*What to do*
1: In the toad passage below, which pathogen is named as one that captive breeding could spread?
2: From the toad passage below, output verbatim the portion starting at "Efforts to breed" and ending at "may offset overcollection.".

*Passage for review*
-------------------------

Efforts to breed the toads in large quantities to offset their losses in the wild are criticized as potentially attracting predators to these areas, and creating a disease vector for pathogens such as chytrid fungus, which can then spread to devastate more of them in the wild. Synthetic forms of the drug that collectors seek in the toad poison are fairly easy to produce and may offset overcollection.

In June 2025, a study showed that persistent trapping of the toads in Mexico has decimated several populations, putting the species at risk of extinction.

-------------------------

*Available data*
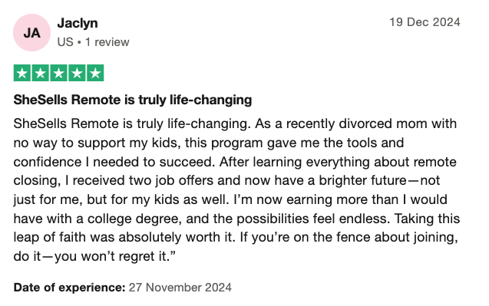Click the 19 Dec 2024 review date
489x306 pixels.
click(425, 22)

-------------------------

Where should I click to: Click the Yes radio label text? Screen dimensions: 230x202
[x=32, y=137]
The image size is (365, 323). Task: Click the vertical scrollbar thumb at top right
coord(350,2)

-------------------------

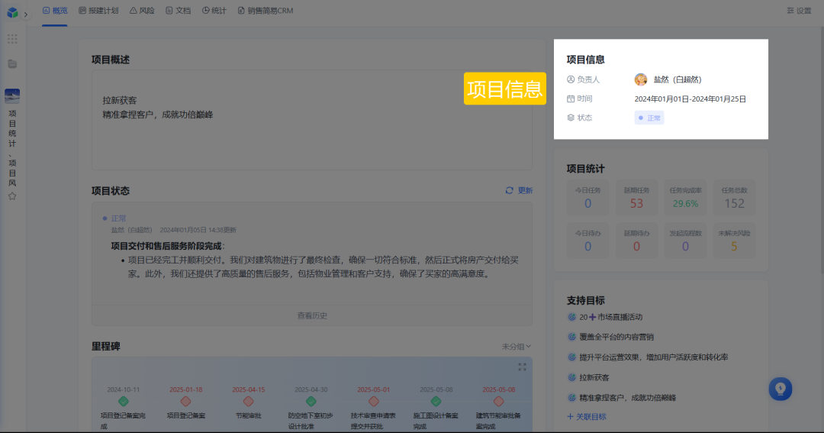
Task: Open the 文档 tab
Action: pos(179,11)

-------------------------

*Answers to each task*
1: Chytrid fungus

2:
Efforts to breed the toads in large quantities to offset their losses in the wild are criticized as potentially attracting predators to these areas, and creating a disease vector for pathogens such as chytrid fungus, which can then spread to devastate more of them in the wild. Synthetic forms of the drug that collectors seek in the toad poison are fairly easy to produce and may offset overcollection.